Render the lines of these items as a JSON list of strings, one string per line, with blank lines dropped and the pictures left out.
##### GIVEN DATA
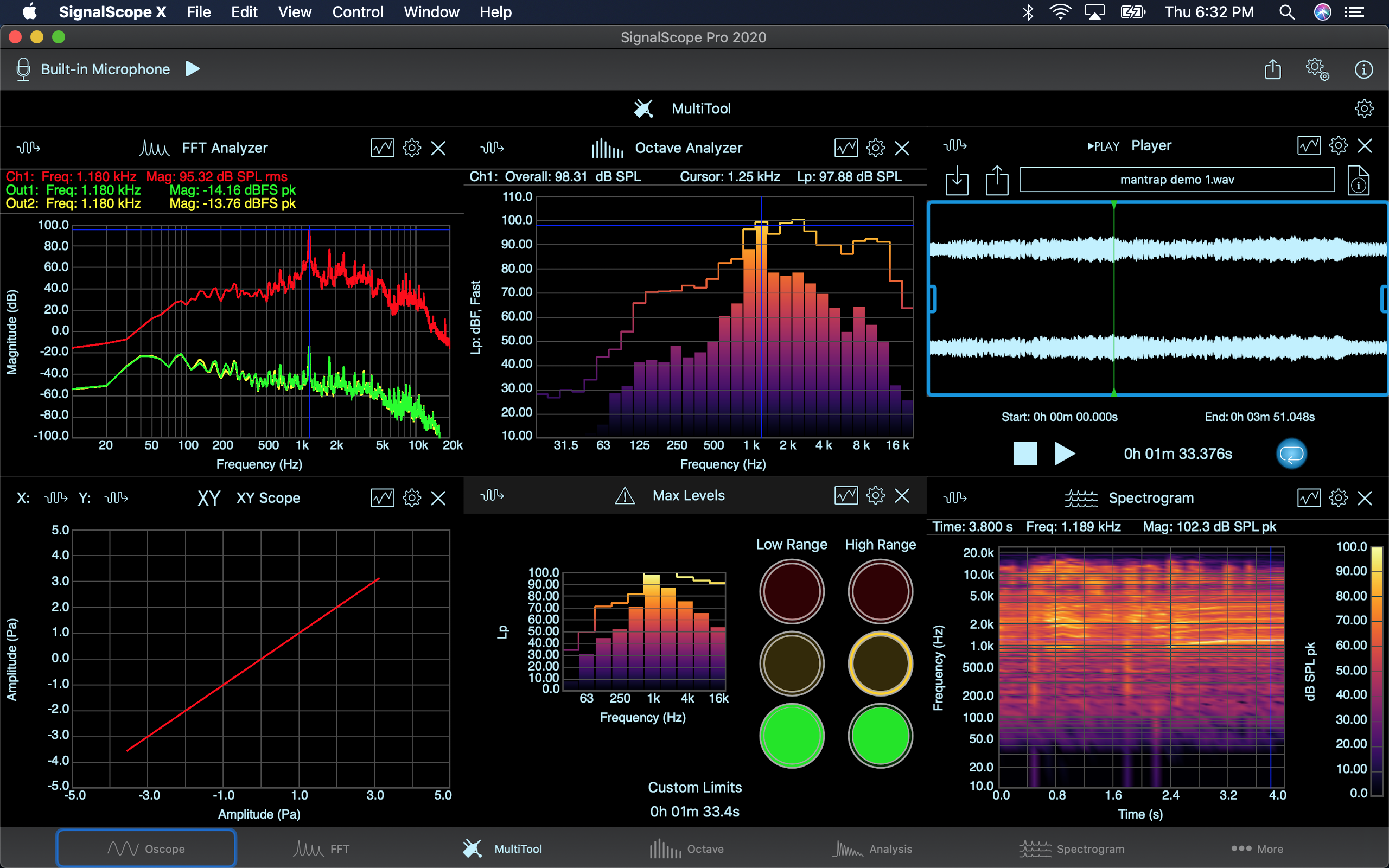The width and height of the screenshot is (1389, 868).
Task: Open the MultiTool settings gear
Action: (x=1363, y=108)
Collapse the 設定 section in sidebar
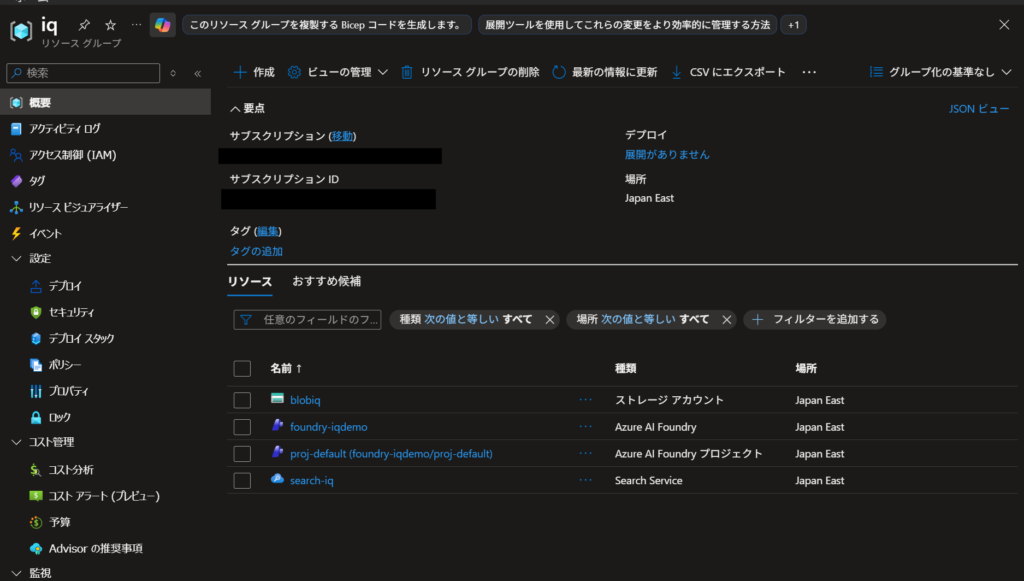Image resolution: width=1024 pixels, height=581 pixels. pos(16,259)
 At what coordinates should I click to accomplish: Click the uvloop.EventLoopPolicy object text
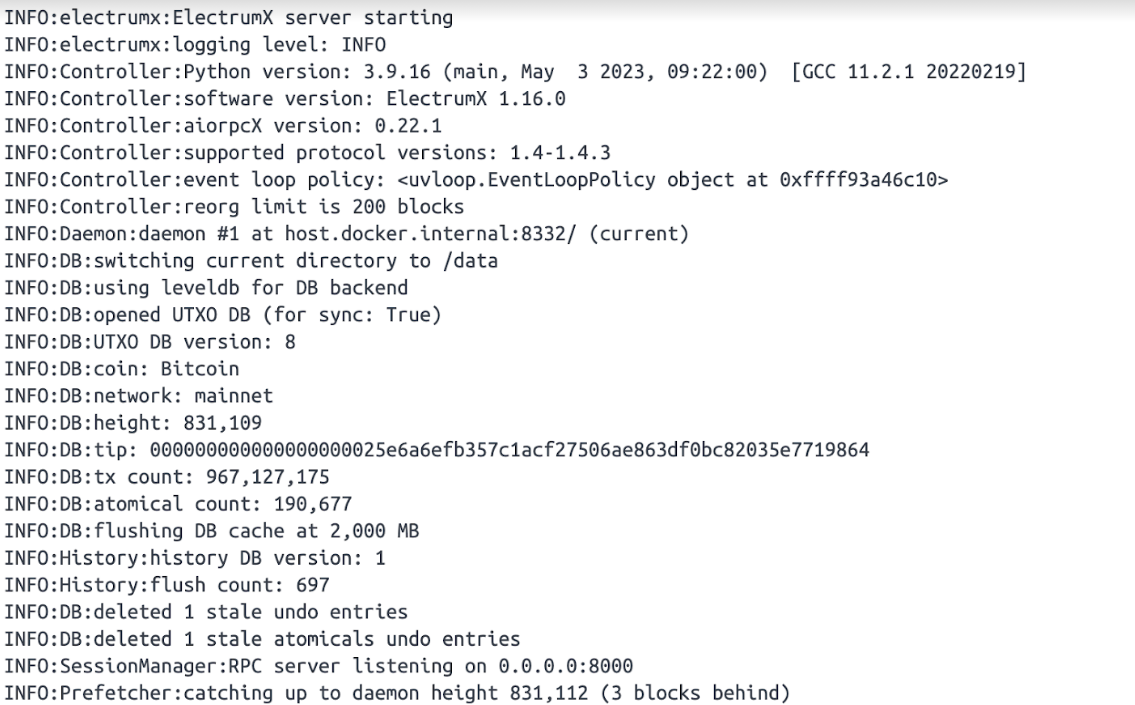tap(672, 180)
##########
## THE RESULT
[
  "The width and height of the screenshot is (1389, 868).",
  "Task: Open the MultiTool settings gear",
  "Action: (x=1363, y=108)",
  "Collapse the 設定 section in sidebar",
  "Image resolution: width=1024 pixels, height=581 pixels. pos(16,259)",
  " At what coordinates should I click to accomplish: Click the uvloop.EventLoopPolicy object text",
  "tap(672, 180)"
]